§ **STATED GOAL**: Reproduce the records word for word from the line with "Where should I" to the line with "tap(94, 30)", including both of those lines. Leave the pictures out of your copy.

§ **RECORDS**:
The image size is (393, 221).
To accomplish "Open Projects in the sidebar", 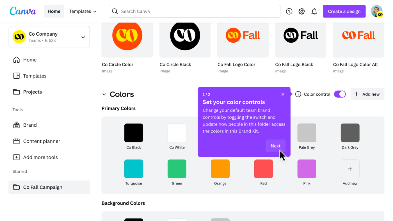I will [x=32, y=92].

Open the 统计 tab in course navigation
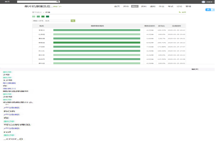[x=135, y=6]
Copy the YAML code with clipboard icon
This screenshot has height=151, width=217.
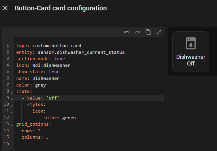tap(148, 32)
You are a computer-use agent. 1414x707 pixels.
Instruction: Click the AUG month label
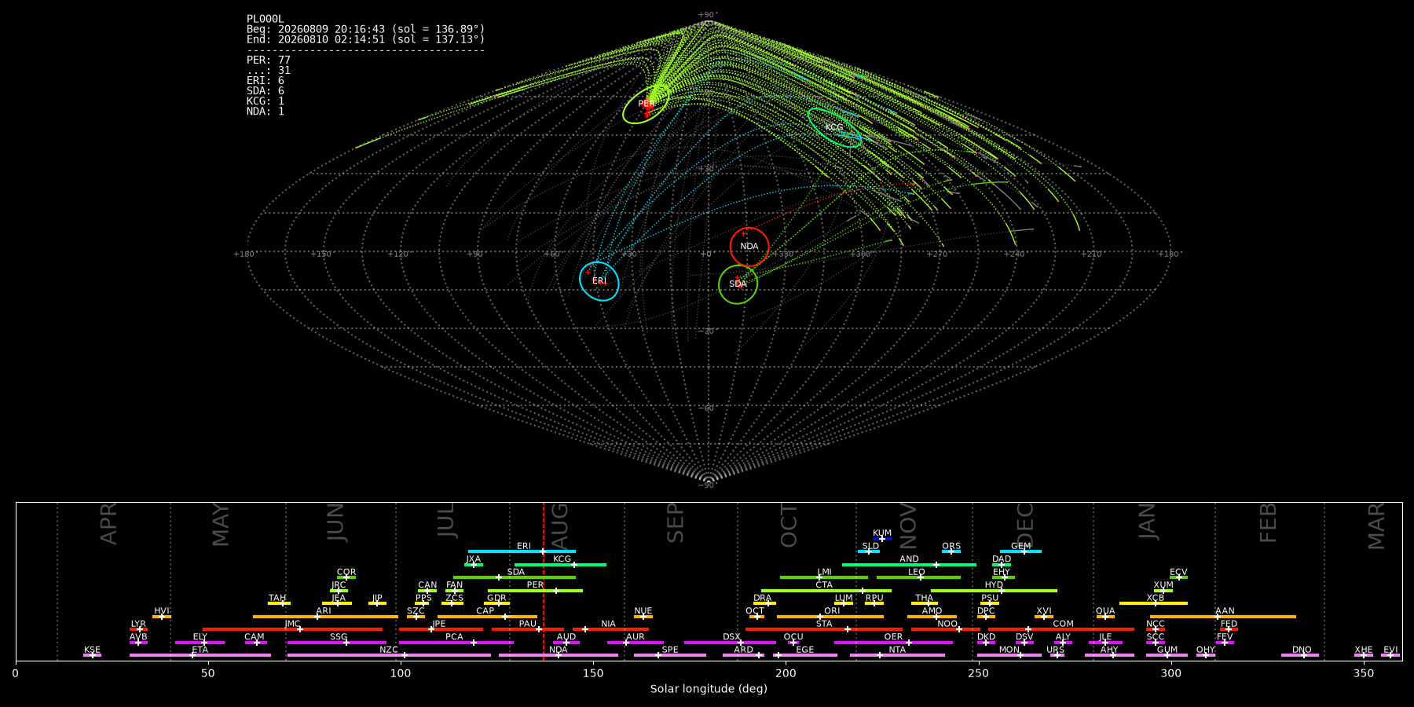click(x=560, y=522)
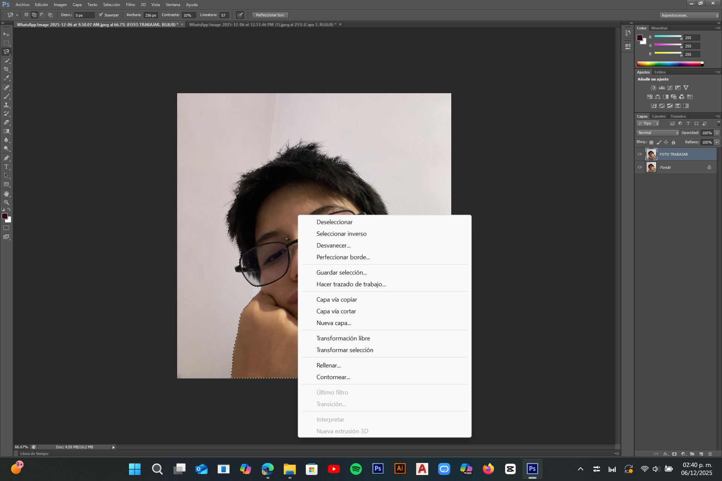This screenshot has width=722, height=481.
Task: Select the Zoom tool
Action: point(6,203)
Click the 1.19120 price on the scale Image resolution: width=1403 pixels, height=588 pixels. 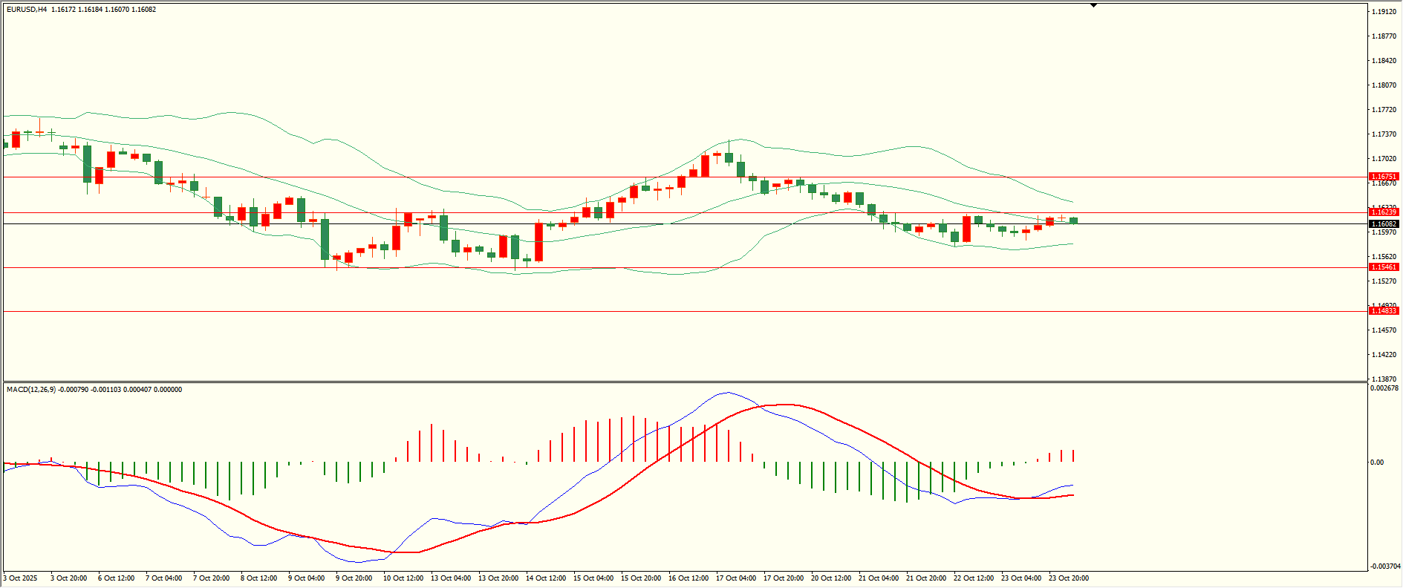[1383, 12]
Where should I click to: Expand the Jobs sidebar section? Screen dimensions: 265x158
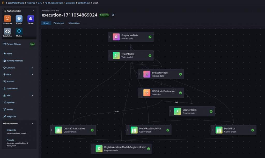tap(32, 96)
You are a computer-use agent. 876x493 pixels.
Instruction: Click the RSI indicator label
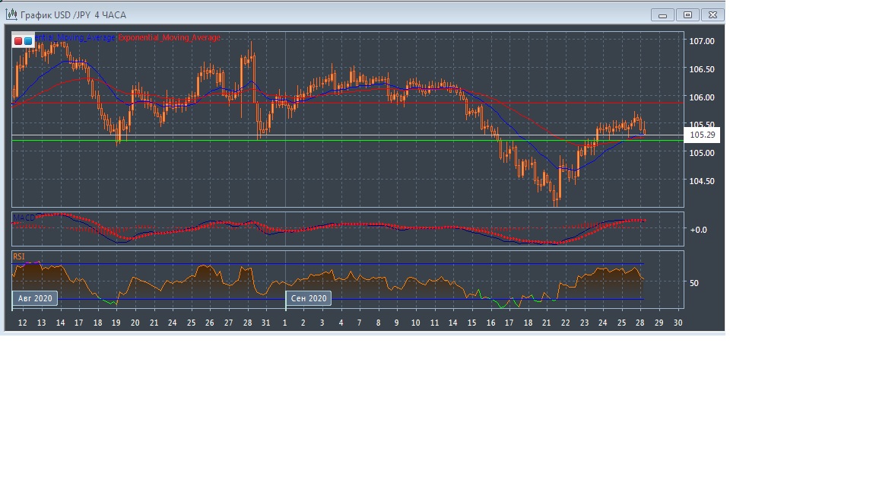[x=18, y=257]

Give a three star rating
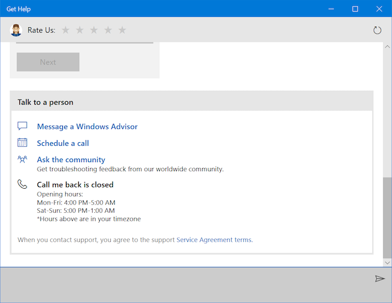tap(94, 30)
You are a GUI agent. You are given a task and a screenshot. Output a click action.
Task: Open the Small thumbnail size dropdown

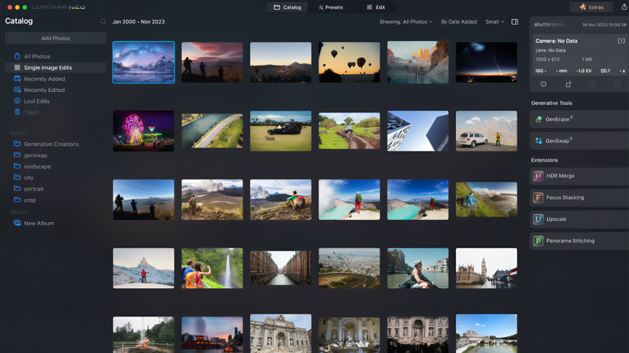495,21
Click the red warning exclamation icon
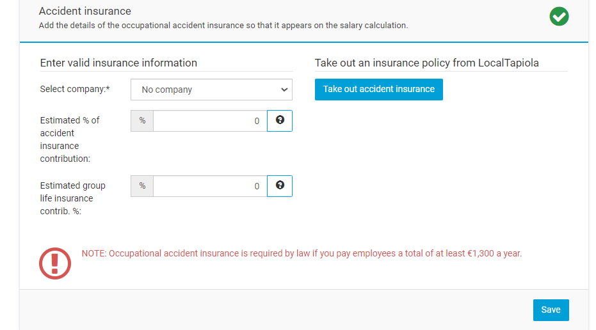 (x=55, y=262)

---

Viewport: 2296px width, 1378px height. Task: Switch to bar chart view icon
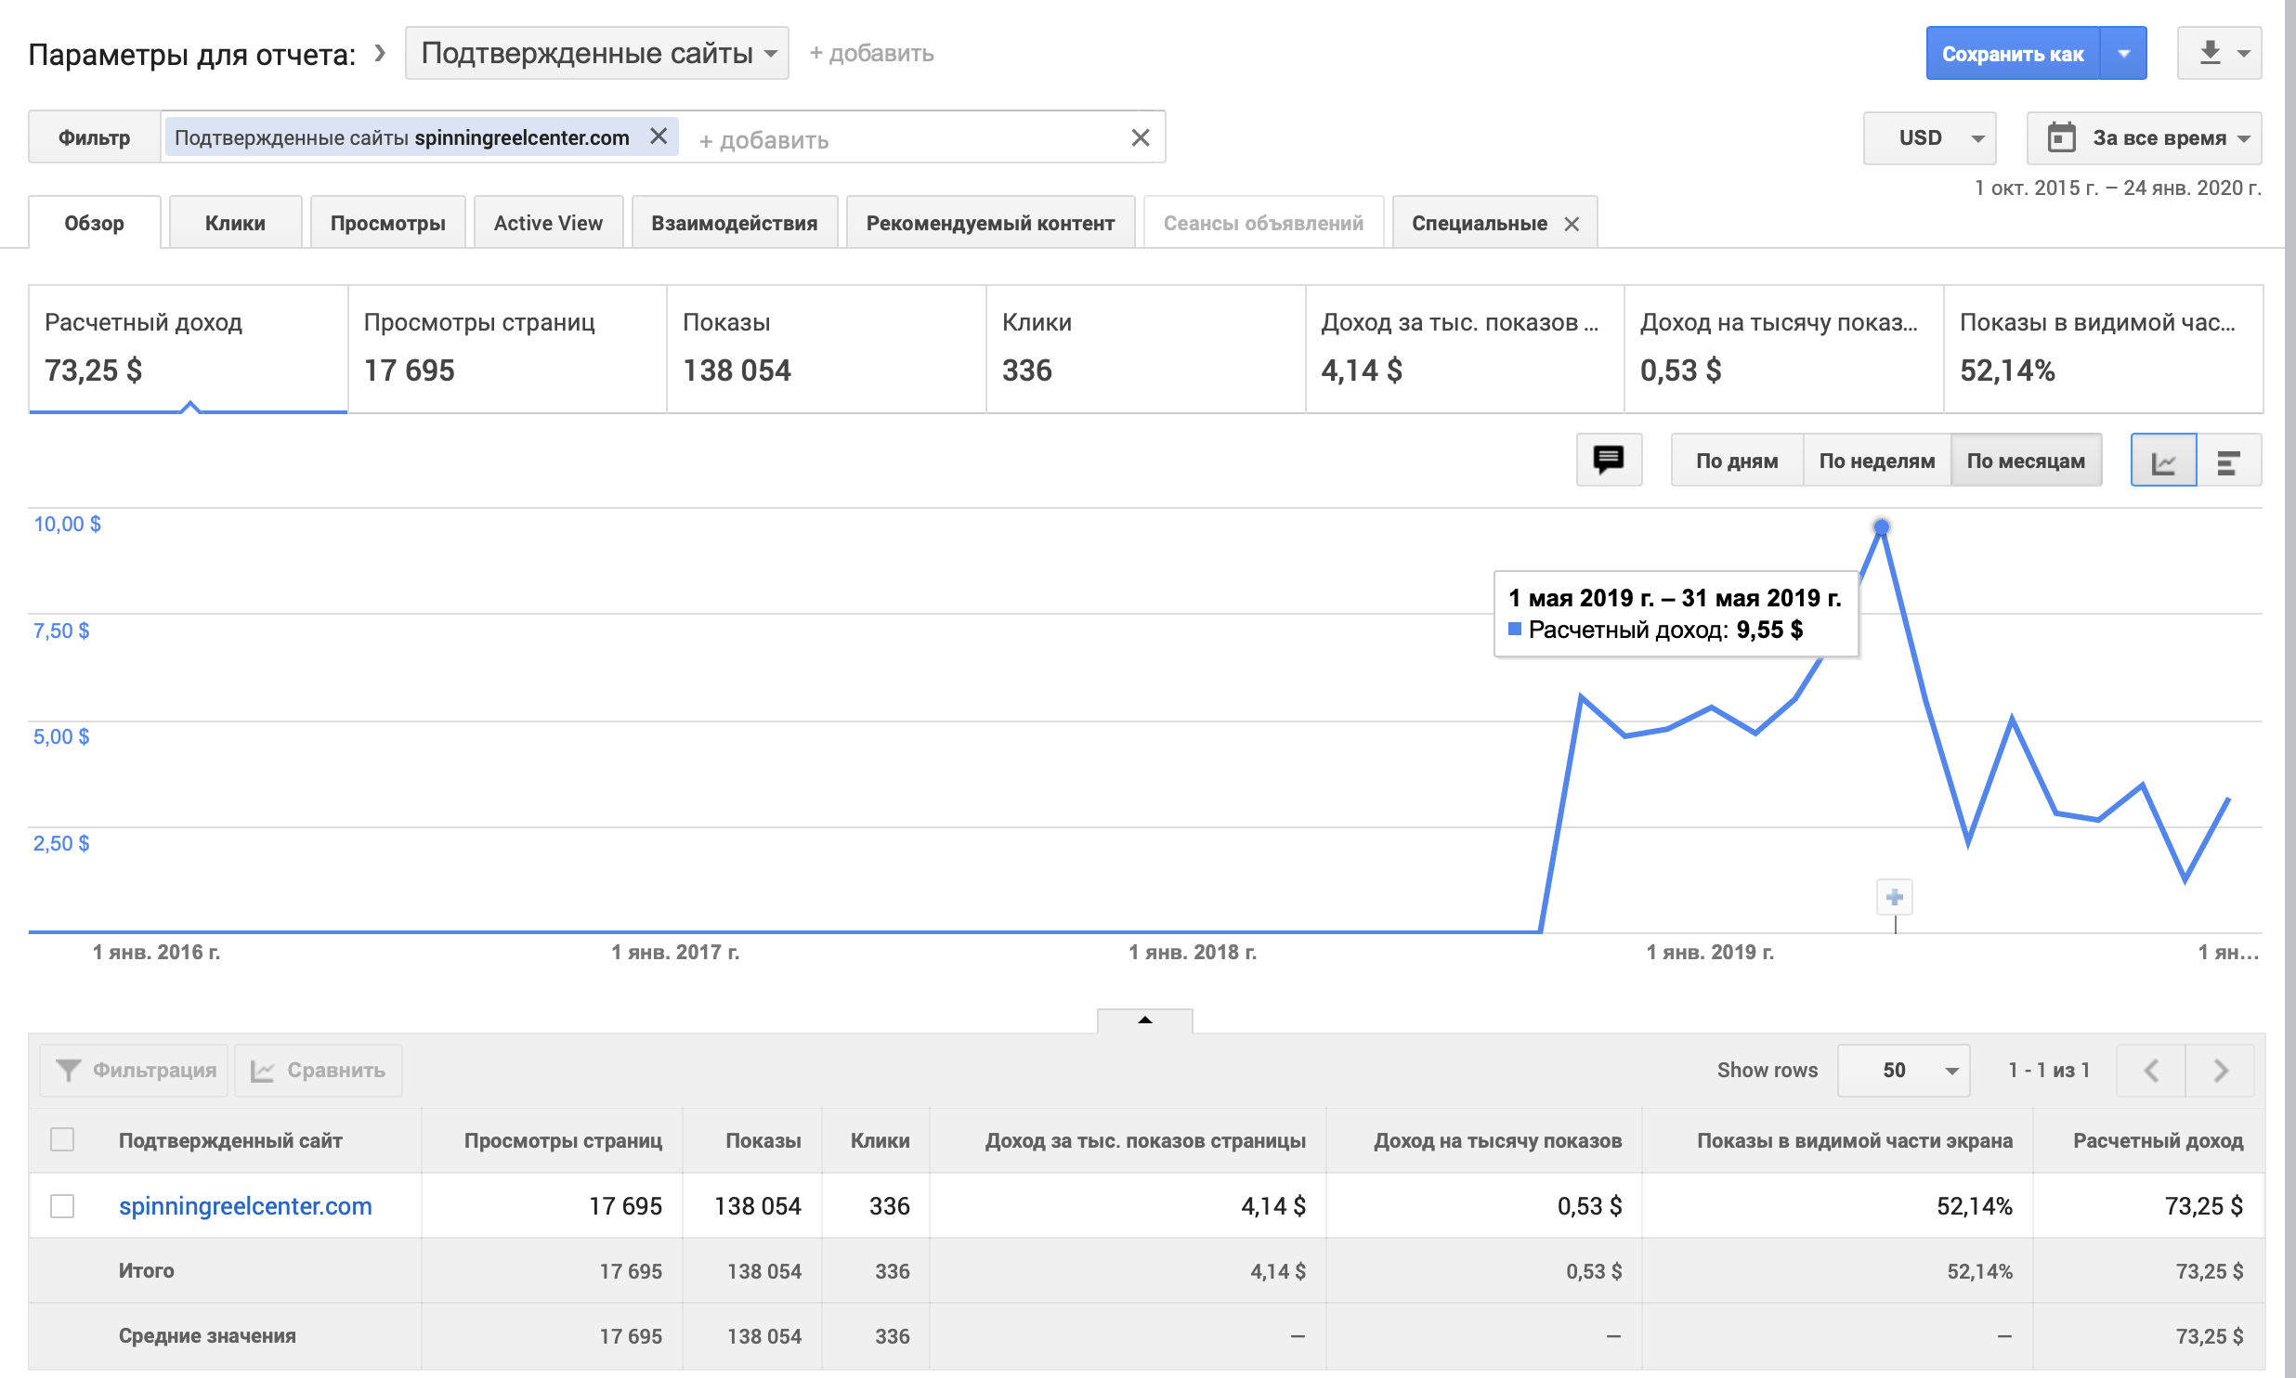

...

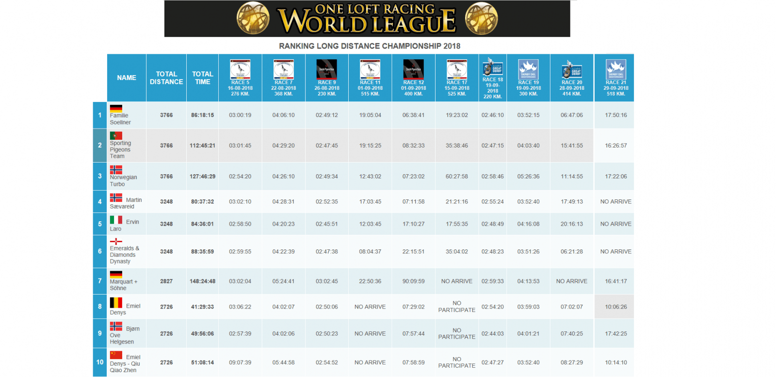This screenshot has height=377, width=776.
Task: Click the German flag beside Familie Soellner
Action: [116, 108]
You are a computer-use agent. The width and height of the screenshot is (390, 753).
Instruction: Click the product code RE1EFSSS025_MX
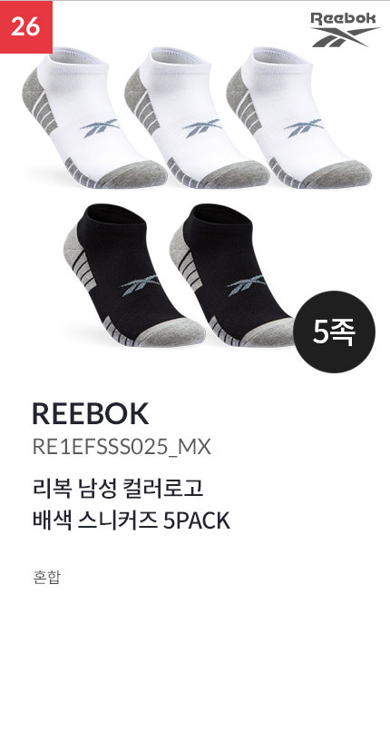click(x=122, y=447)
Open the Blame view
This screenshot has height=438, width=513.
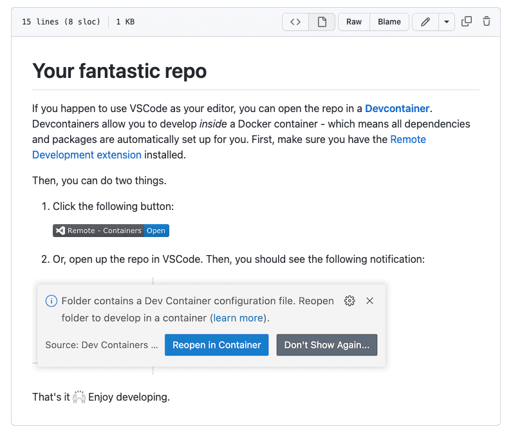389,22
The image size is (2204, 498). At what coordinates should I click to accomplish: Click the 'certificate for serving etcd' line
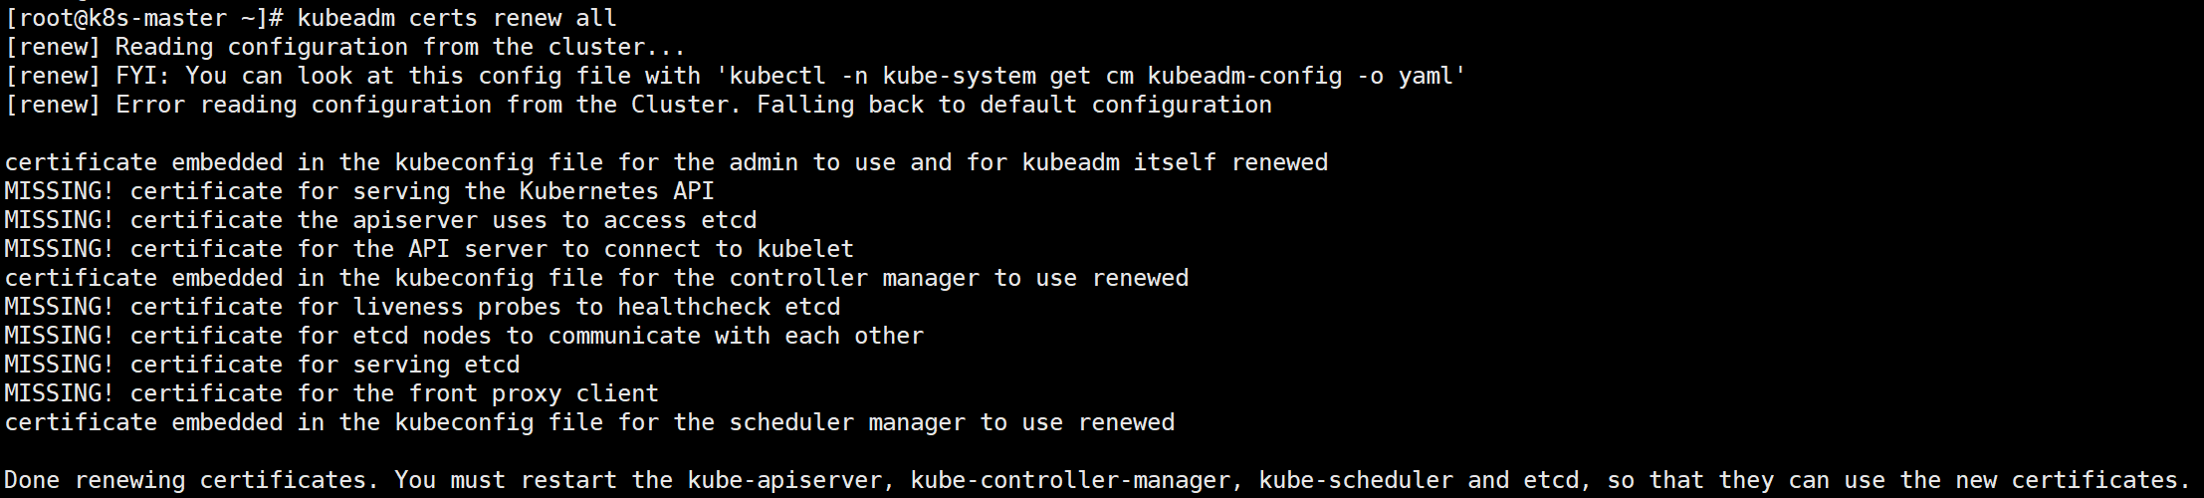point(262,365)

§ **THE ANSWER**:
Where should I click to: Expand the Jobs sidebar section? Screen dimensions: 265x158
tap(32, 96)
You are a computer-use agent. 876x493 pixels.
Instruction: Click the RSI indicator label
[x=18, y=257]

Give a three star rating
tap(94, 30)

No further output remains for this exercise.